### Quoted passage

** BEGIN **

The prior post outlined likely market changes for D&O in the next 12 months or so, this one will focus on Employment Practices Liability.

Rates are up, but only slightly. Many carriers would love to see a 15% to 25% rate increase, but expect rates to increase 5% to 10% for loss free accounts. Rates will definitely increase more on risks with claims, as will retentions, and how much depends on the details of the loss(es), type of entity and the state (possibly even the county)  where the risk is located. The real change is going to be on the underwriting side, as carriers will start - if they haven’t already started - to tighten up the filter on new and renewal business.

The reason for that is claim frequency and severity has increased for just about every company I’ve spoken with, and we’re going to blame the economy again, at least in part. Employers that are struggling financially are trying to get more work out of fewer people, which can translate to longer hours and higher stress levels for employees. It’s also possible many hourly employees are working more and not being properly compensated, and unfortunately sometimes the employer doesn’t realize they’re not in compliance with state or federal law (until their former employee’s attorney contacts them)

Another driver is some employment law has become a little more  employee “friendly”. An example of this is the ADA Amendments Act of 2008. The Act went into effect January 1, 2009, with the EEOC regulations to implement the equal employment provisions of the Act effective as of March 25, 2011. One of the results of the Act is that it expanded the definition of “disability”. How much impact these changes have had is hard to measure at this point in time, but a couple of the underwriters I spoke with indicate they believe there is some impact regarding new claims.

And one other very specific reason frequency and severity is up is that the plaintiff bar is still very active regarding wage and hour claims. In my part of the world if I do a web search for “overtime laws” or “overtime claim” the first two websites that come up are local plaintiff firms. And they are on billboards, tv and radio, as you probably know. If you have customers with a decent number of hourly employees and you have not offered them terms that include wage and hour defense coverage, I would strongly urge you not to offer another renewal without that option included. If for some reason it’s not available to your client, at least you’ve done the work needed to confirm that and advise your customer accordingly.

We are still seeing companies enter the market re EPL, but compared to 3-5 years ago the numbers are down. And carriers are way less inclined to add more coverage - probably the most recent coverage enhancement or option is illegal alien investigation coverage.

The market is still very competitive, no doubt, but it appears we may have reached the “floor” when it comes to rates. And we may actually see more underwriting in the next 12 months or so.

** END **

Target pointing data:
** BEGIN **

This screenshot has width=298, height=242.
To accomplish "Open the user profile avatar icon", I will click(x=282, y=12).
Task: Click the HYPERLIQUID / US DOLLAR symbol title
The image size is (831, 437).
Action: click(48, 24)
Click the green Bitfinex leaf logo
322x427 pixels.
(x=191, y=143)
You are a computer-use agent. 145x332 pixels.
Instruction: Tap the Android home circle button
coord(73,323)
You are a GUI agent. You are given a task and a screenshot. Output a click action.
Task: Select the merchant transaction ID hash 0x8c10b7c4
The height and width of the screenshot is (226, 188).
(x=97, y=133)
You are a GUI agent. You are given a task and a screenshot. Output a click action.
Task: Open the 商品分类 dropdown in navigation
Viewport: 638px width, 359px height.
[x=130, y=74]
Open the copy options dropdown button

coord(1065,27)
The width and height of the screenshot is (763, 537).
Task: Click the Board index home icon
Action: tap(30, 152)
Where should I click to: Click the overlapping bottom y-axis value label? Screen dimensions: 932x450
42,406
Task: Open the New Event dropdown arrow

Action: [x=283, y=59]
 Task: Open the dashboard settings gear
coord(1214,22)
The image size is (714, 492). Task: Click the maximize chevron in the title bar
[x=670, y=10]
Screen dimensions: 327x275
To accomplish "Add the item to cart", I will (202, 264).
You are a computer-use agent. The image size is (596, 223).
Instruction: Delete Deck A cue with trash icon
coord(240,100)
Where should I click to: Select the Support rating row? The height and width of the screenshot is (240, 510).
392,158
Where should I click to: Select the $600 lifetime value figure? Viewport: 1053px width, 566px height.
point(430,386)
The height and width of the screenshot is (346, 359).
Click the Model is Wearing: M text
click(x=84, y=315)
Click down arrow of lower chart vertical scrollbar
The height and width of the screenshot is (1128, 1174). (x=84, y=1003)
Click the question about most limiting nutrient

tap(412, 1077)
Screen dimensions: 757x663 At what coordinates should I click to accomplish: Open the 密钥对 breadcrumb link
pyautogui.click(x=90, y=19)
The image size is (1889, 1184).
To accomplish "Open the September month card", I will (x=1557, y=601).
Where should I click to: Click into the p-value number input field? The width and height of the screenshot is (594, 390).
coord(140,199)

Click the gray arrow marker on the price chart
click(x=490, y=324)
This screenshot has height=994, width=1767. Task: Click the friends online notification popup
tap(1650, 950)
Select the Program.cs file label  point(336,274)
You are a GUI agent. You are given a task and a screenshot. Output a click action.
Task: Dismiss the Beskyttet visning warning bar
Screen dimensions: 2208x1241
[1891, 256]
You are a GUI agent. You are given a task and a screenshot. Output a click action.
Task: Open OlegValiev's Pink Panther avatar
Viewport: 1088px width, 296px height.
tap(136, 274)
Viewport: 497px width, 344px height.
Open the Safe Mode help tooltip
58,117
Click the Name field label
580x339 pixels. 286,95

** END **

### What to produce
Set down the whole post on the Employment Practices Liability market again, word for word.

### Solution for this task
The prior post outlined likely market changes for D&O in the next 12 months or so, this one will focus on Employment Practices Liability.

Rates are up, but only slightly. Many carriers would love to see a 15% to 25% rate increase, but expect rates to increase 5% to 10% for loss free accounts. Rates will definitely increase more on risks with claims, as will retentions, and how much depends on the details of the loss(es), type of entity and the state (possibly even the county)  where the risk is located. The real change is going to be on the underwriting side, as carriers will start - if they haven’t already started - to tighten up the filter on new and renewal business.

The reason for that is claim frequency and severity has increased for just about every company I’ve spoken with, and we’re going to blame the economy again, at least in part. Employers that are struggling financially are trying to get more work out of fewer people, which can translate to longer hours and higher stress levels for employees. It’s also possible many hourly employees are working more and not being properly compensated, and unfortunately sometimes the employer doesn’t realize they’re not in compliance with state or federal law (until their former employee’s attorney contacts them)

Another driver is some employment law has become a little more  employee “friendly”. An example of this is the ADA Amendments Act of 2008. The Act went into effect January 1, 2009, with the EEOC regulations to implement the equal employment provisions of the Act effective as of March 25, 2011. One of the results of the Act is that it expanded the definition of “disability”. How much impact these changes have had is hard to measure at this point in time, but a couple of the underwriters I spoke with indicate they believe there is some impact regarding new claims.

And one other very specific reason frequency and severity is up is that the plaintiff bar is still very active regarding wage and hour claims. In my part of the world if I do a web search for “overtime laws” or “overtime claim” the first two websites that come up are local plaintiff firms. And they are on billboards, tv and radio, as you probably know. If you have customers with a decent number of hourly employees and you have not offered them terms that include wage and hour defense coverage, I would strongly urge you not to offer another renewal without that option included. If for some reason it’s not available to your client, at least you’ve done the work needed to confirm that and advise your customer accordingly.

We are still seeing companies enter the market re EPL, but compared to 3-5 years ago the numbers are down. And carriers are way less inclined to add more coverage - probably the most recent coverage enhancement or option is illegal alien investigation coverage.

The market is still very competitive, no doubt, but it appears we may have reached the “floor” when it comes to rates. And we may actually see more underwriting in the next 12 months or so.